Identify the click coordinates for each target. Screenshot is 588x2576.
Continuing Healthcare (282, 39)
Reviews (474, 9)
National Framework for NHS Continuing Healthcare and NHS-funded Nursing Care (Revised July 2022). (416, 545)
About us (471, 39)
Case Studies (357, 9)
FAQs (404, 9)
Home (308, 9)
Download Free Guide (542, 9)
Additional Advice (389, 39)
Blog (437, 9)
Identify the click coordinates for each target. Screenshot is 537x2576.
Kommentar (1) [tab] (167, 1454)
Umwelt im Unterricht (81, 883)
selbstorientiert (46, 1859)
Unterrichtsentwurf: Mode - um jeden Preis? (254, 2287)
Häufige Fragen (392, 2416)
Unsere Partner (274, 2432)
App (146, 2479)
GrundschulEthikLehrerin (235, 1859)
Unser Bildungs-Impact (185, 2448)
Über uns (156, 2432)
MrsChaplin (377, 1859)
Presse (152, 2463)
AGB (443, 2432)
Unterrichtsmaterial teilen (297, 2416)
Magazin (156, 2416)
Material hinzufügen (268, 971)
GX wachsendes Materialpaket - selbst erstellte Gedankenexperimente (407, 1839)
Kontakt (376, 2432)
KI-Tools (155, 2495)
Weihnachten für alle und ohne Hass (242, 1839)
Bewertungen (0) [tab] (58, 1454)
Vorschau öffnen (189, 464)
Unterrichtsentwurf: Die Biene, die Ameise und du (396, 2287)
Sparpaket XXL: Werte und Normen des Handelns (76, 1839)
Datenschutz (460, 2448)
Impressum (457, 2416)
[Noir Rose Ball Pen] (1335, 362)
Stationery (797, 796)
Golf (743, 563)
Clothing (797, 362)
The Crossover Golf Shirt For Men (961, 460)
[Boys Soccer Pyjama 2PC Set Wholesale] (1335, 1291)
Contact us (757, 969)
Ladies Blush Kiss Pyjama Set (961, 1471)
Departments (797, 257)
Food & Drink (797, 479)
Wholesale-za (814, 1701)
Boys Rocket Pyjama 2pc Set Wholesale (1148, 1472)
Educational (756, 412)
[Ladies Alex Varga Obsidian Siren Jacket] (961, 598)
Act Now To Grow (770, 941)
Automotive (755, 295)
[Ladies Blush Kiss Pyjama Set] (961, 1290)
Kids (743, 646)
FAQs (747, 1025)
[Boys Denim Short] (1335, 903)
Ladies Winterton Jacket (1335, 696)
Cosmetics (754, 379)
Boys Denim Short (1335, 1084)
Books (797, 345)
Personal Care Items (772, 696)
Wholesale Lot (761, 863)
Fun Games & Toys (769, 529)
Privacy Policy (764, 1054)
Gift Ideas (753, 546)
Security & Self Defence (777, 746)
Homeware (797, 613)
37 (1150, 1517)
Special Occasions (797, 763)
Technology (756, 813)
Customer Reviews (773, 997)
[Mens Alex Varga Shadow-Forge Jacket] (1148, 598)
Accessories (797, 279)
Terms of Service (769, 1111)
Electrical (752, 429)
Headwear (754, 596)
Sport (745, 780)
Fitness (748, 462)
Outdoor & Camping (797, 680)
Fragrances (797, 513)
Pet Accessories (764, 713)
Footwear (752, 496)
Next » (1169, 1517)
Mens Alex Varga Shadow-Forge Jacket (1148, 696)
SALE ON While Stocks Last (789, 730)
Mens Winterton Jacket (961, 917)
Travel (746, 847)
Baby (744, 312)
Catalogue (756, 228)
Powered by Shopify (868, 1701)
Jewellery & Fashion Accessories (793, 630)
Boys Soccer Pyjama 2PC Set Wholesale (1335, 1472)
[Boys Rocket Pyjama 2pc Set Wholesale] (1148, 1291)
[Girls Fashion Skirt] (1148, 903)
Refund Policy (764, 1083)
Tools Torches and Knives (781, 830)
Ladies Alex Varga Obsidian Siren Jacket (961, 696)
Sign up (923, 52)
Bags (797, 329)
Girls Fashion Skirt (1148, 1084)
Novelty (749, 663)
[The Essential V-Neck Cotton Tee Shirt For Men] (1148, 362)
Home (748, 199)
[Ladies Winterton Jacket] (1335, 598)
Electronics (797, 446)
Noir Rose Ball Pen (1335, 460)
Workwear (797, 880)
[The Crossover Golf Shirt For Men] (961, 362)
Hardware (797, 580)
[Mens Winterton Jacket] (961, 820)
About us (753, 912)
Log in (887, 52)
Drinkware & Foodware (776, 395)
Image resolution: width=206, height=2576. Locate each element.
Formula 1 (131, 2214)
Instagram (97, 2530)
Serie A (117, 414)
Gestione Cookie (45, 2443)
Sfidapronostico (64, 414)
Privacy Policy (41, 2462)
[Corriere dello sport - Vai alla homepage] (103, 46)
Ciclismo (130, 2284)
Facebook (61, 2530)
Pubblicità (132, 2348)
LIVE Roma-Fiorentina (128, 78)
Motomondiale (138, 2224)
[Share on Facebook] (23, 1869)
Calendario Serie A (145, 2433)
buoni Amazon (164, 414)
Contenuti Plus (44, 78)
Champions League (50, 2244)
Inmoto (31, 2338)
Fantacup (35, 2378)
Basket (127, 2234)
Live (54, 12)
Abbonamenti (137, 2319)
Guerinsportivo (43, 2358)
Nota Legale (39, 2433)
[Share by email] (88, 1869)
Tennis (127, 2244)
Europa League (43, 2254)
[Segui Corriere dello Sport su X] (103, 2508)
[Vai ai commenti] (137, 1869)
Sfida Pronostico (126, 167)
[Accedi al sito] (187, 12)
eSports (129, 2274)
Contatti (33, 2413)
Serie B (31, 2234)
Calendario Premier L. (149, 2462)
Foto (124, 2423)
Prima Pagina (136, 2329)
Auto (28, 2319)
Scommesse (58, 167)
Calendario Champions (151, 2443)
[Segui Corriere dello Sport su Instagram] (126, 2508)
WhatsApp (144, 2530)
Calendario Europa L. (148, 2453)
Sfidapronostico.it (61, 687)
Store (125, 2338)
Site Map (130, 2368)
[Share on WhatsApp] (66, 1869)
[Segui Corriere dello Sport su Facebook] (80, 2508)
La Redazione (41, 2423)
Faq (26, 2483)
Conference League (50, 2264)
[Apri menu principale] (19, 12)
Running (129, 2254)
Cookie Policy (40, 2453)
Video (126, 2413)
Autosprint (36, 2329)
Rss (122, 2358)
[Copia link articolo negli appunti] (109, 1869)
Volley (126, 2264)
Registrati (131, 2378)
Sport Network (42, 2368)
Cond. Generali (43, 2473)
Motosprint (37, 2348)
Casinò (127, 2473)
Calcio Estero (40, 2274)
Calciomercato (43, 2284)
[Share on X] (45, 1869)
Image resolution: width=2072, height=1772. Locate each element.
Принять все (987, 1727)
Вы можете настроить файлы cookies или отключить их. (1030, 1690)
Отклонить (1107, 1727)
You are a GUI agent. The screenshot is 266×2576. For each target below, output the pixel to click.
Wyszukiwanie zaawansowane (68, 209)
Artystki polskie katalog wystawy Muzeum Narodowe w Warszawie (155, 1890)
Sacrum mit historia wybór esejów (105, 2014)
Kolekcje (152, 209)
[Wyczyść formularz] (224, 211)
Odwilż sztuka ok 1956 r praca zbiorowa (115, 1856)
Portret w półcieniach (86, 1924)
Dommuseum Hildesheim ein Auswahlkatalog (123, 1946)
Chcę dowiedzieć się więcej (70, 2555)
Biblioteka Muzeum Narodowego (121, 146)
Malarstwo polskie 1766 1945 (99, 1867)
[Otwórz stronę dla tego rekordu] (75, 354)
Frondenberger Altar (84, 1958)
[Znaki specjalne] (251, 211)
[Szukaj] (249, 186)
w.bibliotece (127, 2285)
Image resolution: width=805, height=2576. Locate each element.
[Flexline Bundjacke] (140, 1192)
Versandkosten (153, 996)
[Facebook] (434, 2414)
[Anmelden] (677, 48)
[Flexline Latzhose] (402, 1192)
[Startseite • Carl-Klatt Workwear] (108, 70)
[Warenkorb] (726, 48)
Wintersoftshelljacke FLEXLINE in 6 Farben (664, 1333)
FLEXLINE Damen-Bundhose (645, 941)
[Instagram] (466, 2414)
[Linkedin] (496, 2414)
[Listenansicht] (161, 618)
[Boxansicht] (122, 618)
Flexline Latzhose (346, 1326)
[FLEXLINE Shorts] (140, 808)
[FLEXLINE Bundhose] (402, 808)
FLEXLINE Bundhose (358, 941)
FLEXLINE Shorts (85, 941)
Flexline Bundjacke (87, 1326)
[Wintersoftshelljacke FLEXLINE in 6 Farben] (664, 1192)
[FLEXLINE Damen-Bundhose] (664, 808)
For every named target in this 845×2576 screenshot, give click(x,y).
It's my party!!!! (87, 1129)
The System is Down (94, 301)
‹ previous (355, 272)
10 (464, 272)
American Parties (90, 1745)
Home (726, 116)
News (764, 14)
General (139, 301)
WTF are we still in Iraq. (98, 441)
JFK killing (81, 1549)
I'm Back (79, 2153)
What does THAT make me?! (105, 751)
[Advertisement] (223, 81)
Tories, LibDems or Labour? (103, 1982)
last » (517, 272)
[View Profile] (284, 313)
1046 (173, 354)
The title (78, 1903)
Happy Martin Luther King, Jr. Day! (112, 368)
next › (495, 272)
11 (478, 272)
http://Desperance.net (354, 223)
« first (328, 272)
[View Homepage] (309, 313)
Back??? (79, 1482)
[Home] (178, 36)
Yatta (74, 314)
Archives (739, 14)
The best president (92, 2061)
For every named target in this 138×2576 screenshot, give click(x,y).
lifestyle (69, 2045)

▶ _Work to complete_
From the first line of the listing above through the line that contains "Umwelt im Unterricht (81, 883)", retype every line exactly, and write nothing else.

▶ _Solution to this exercise_
Identify the click coordinates for each target. Screenshot is 588x2576.
Continuing Healthcare (282, 39)
Reviews (474, 9)
National Framework for NHS Continuing Healthcare and NHS-funded Nursing Care (Revised July 2022). (416, 545)
About us (471, 39)
Case Studies (357, 9)
FAQs (404, 9)
Home (308, 9)
Download Free Guide (542, 9)
Additional Advice (389, 39)
Blog (437, 9)
Identify the click coordinates for each target. Screenshot is 537x2576.
Kommentar (1) [tab] (167, 1454)
Umwelt im Unterricht (81, 883)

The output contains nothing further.